Marc Zuckerberg debe estar despidiéndose estos días de su sueño, mal disimulado, de convertirse en presidente de los Estados Unidos
Marc Zuckerberg debe estar despidiéndose estos días de su sueño, mal disimulado, de convertirse en presidente de los Estados Unidos. El americano medio sigue desconfiando de las grandes empresas, y una coalición de un arma política que ahora se ve tan poderosa con el propio poder resulta preocupante. Además, él ya tiene bastantes problemas, como salvar su propia empresa.
Ya se está hablando de la necesidad de regular al gigante de internet. El propio Zuckerberg lo ha dejado caer, lo cual no debe extrañarnos. Son las grandes empresas las que dirigen la regulación de sus sectores. Pero ¿de verdad es necesaria una regulación? ¿Es la forma adecuada de controlar lo que pudiera considerarse un abuso de su posición? Sobre este asunto, recordemos cómo Enron demostró que el capitalismo funciona y la actuación pública, no.
El capitalismo hizo que las dos empresas que habían actuado mal se volatilizasen, y el poder público premió con más poder y recursos el fracaso de la SEC
Enron era la primera empresa de energía del mundo. Y a medida que acumulaba pérdidas, acumulaba mentiras sobre su situación financiera. Sus mentiras tenían el respaldo de la primera compañía de auditoría, Arthur Andersen. Cuando la verdad se coló por las grietas de su maquinaria de mentiras, ocurrió lo siguiente: Enron, desapareció. Arthur Andersen, desapareció. Y el organismo público encargado de controlar que nada de eso pasase, la SEC… agrandó sus poderes.
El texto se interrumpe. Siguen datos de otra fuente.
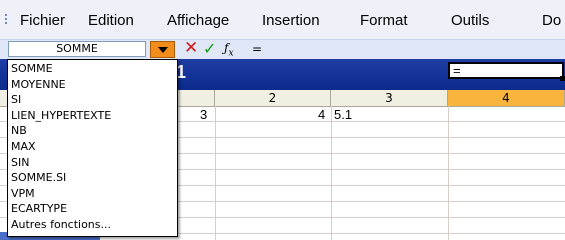  Describe the element at coordinates (457, 70) in the screenshot. I see `active-cell-content: =` at that location.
El capitalismo hizo que las dos empresas que habían actuado mal se volatilizasen, y el poder público premió con más poder y recursos el fracaso de la SEC. Lo mismo cabe esperar aquí. Los anunciantes encogen la mano frente a Facebook, que cae en Bolsa. Los usuarios reaccionan con más lentitud, pero si desconfían de la empresa de Zuckerberg, puede ser el inicio de su fin. Y la emergencia de otras plataformas, dispuestas a asumir nuevas reglas de conducta si eso les va a hacer los reyes de Internet.